Parapytanga is an extinct monotypic genus of temnospondyl, the type species being Parapytanga catarinensis. Parapytanga probably belongs to the family Rhinesuchidae. Fossils have been found in the late Permian Rio do Rasto Formation of Brazil.

== History of study ==
The holotype and only known specimen (UFRGS-PV-0355-P) of P. catarinensis was collected in the early 1980s from an outcrop of the Rio do Rasto Formation in Santa Catarina State by a team led by Mário C. Barberena. The type locality is along the BR 116 highway. The generic epithet is derived from the Tupi language term parapytanga, or 'red river,' for the color of the matrix and the fluvial-lacustrine environment of the Rio do Rasto Formation. The species epithet refers to Santa Catarina State.

== Anatomy ==
The holotype represents a partial skeleton with small portions of the skull, a right hemimandible, some rib and vertebral material, some pectoral girdle elements, a right femur, and scales. It is diagnosed by a combination of features, including (1) a robust epipterygoid with an elongate blade-like process; (2) a broad sutural contact between the parasphenoid and the pterygoid; (3) elongated muscular pockets on the parasphenoid that are restricted anterolaterally by prominent and sharp muscular crests that extend upwards over the lateral sides of the exoccipitals; (4) a small basioccipital ossification, only visible in occipital view where it contributes to the exoccipital condyles; (5) a shagreen of denticles on the parasphenoid and the pterygoids; and (6) foramina for the carotid arteries that are positioned at the posterolateral corner of the parasphenoid, posterior to the pterygoid articulation.

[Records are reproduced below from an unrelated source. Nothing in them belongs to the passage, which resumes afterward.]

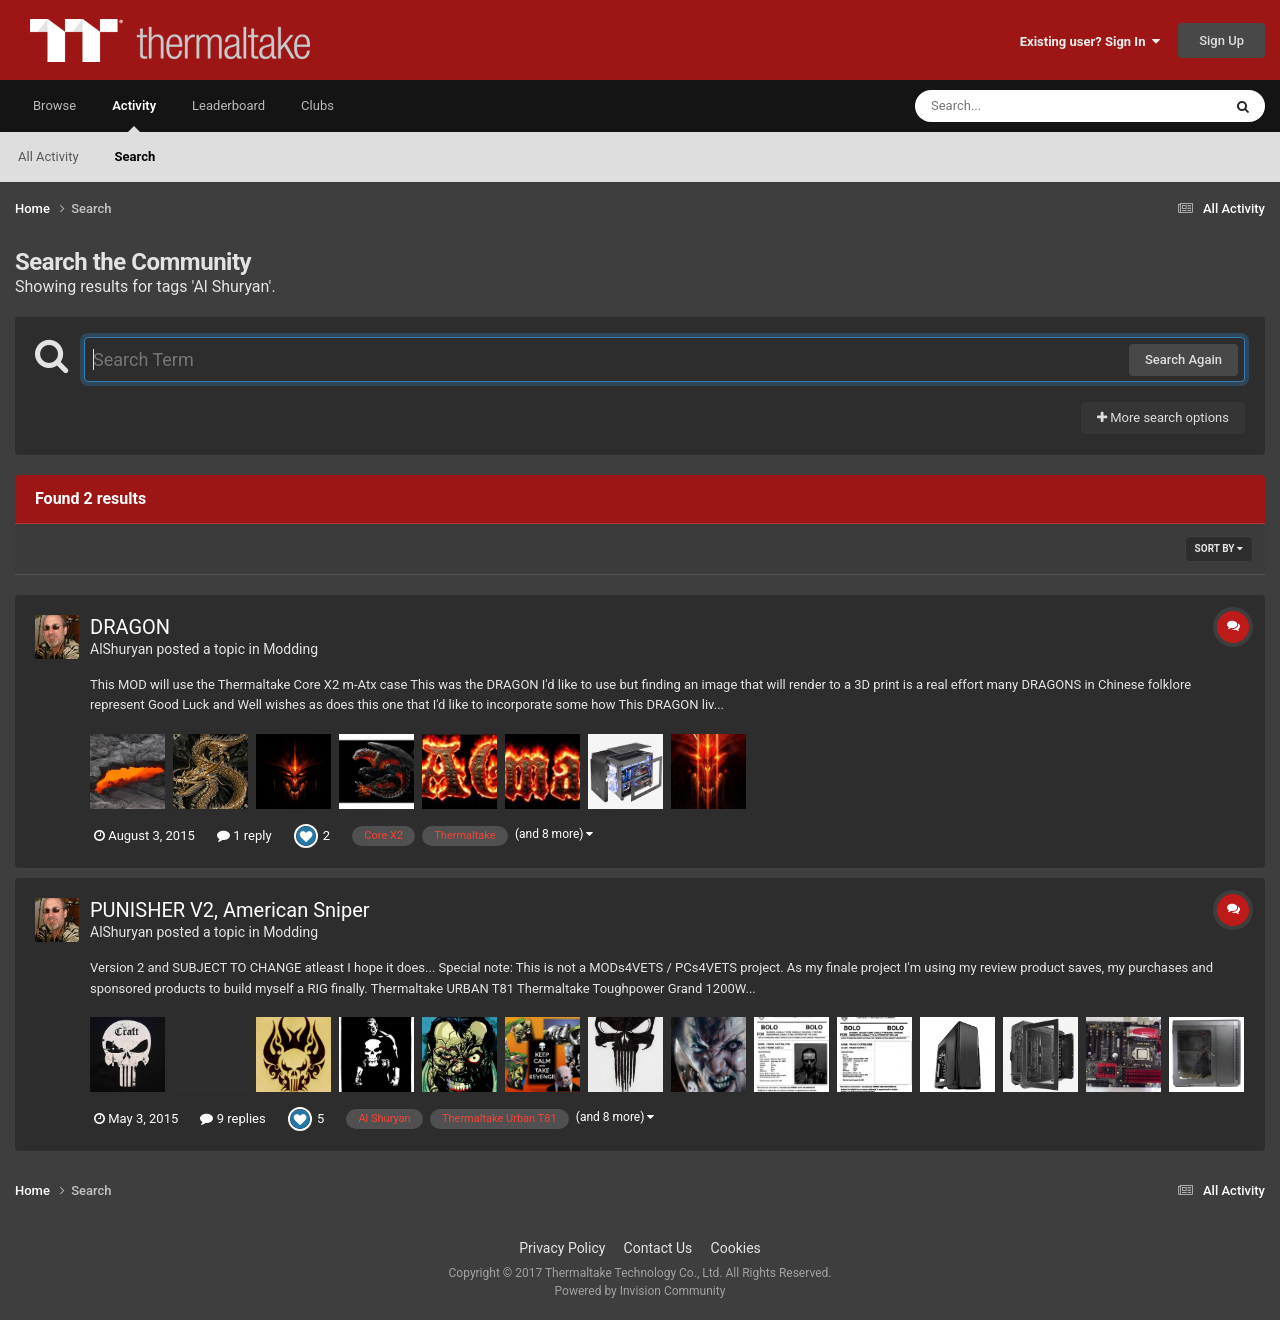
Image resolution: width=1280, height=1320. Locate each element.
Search (135, 156)
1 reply (244, 835)
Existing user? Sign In (1090, 41)
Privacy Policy (562, 1248)
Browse (54, 105)
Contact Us (658, 1248)
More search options (1163, 417)
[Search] (1018, 106)
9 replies (232, 1118)
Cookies (736, 1248)
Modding (290, 649)
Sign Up (1221, 40)
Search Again (1183, 359)
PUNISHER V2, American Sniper (230, 910)
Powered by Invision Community (640, 1291)
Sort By (1219, 548)
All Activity (48, 156)
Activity (134, 115)
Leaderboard (228, 105)
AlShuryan (121, 649)
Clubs (317, 105)
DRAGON (130, 627)
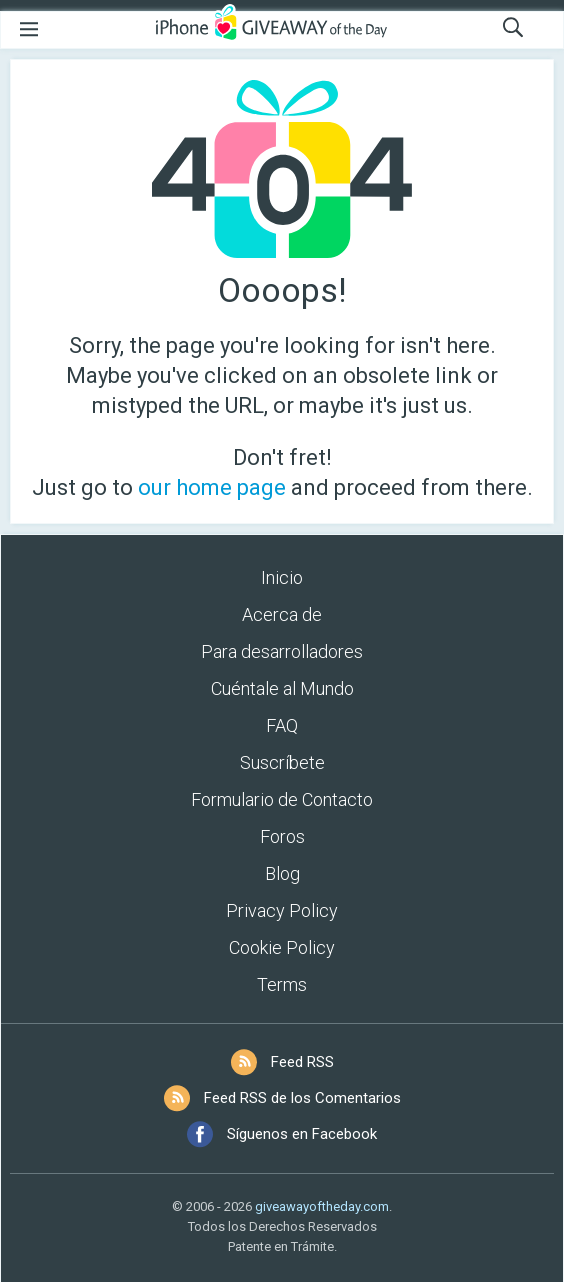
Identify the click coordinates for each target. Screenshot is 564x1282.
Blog (282, 873)
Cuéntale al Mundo (282, 688)
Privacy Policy (282, 910)
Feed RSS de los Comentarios (302, 1098)
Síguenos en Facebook (302, 1134)
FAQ (282, 725)
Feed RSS (302, 1062)
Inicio (282, 577)
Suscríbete (282, 762)
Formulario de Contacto (282, 799)
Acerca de (282, 614)
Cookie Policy (282, 947)
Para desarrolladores (282, 651)
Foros (282, 836)
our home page (212, 487)
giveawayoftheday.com (322, 1206)
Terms (282, 984)
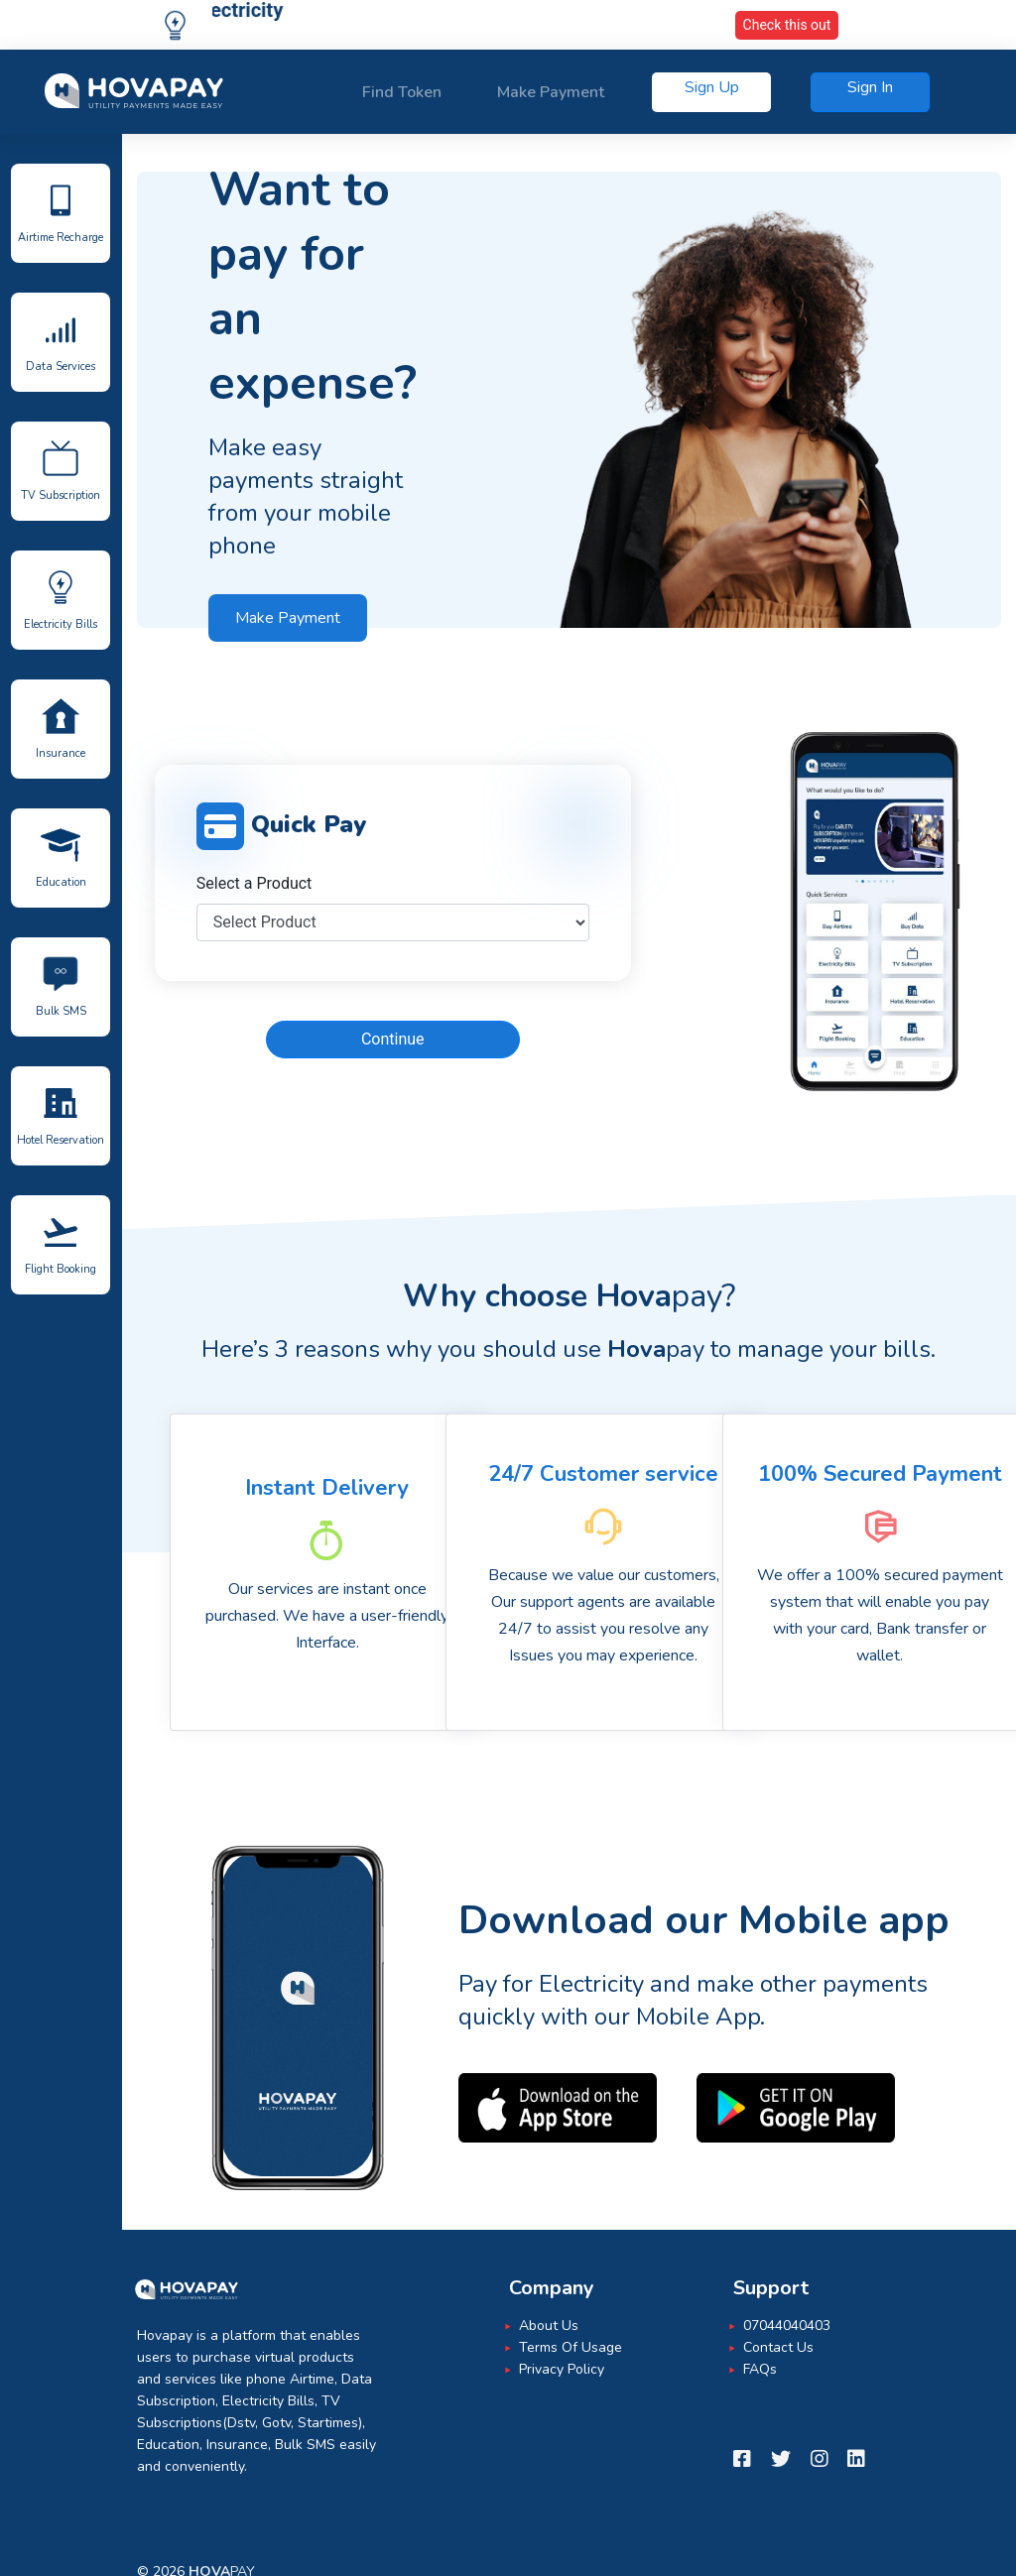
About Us (548, 2325)
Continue (393, 1039)
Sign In (870, 87)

== Phylogenetic relationships ==
Parapytanga was originally described as a non-stereospondyl stereospondylomorph, with a phylogenetic analysis based on the matrix of Schoch (2013) recovering it as the sister taxon to the rhinesuchid Australerpeton and this pairing as the sister taxon to Stereospondyli. However, Strapasson et al. (2014) noted that this result may have been due to a high proportion of missing data, as Parapytanga shares many features with rhinesuchids. Subsequent studies have consistently placed Australerpeton within Stereospondyli as a rhinesuchid, rather than as a closer relative of archegosaurid stereospondylomorph; Parapytanga is rarely included in phylogenetic analyses due to its incompleteness, but a study by Eltink et al. (2019) recovered it near the base of Rhinesuchidae.